**Directions**
In this exercise, retype exactly the lines from the start of the entries through the line bearing "You are a computer-use", leaving every picture out.

**Records shown**
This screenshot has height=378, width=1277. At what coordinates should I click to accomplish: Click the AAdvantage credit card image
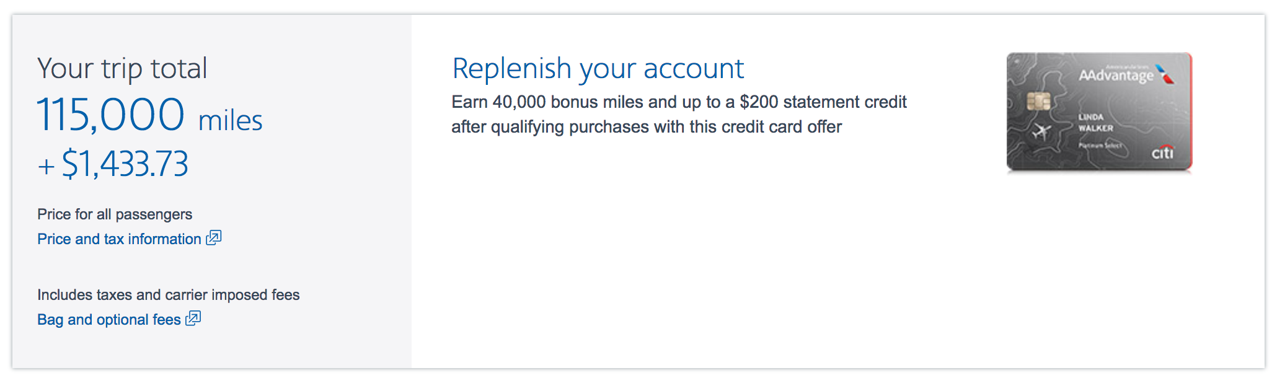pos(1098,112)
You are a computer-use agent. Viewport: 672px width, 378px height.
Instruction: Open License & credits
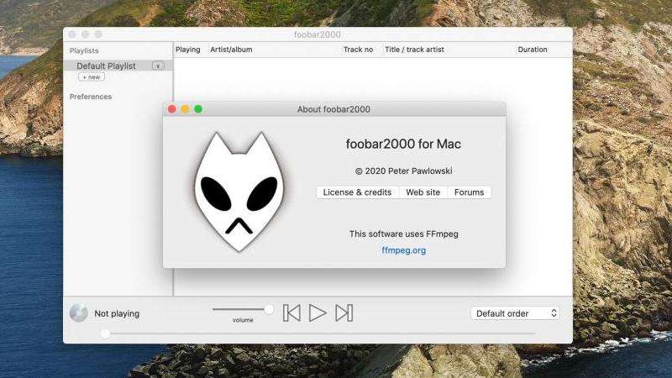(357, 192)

**Worked solution**
This screenshot has height=378, width=1277. At what coordinates should I click to accomplish: Click the AAdvantage credit card image
pos(1098,112)
You are a computer-use agent. Viewport: 672px width, 378px height.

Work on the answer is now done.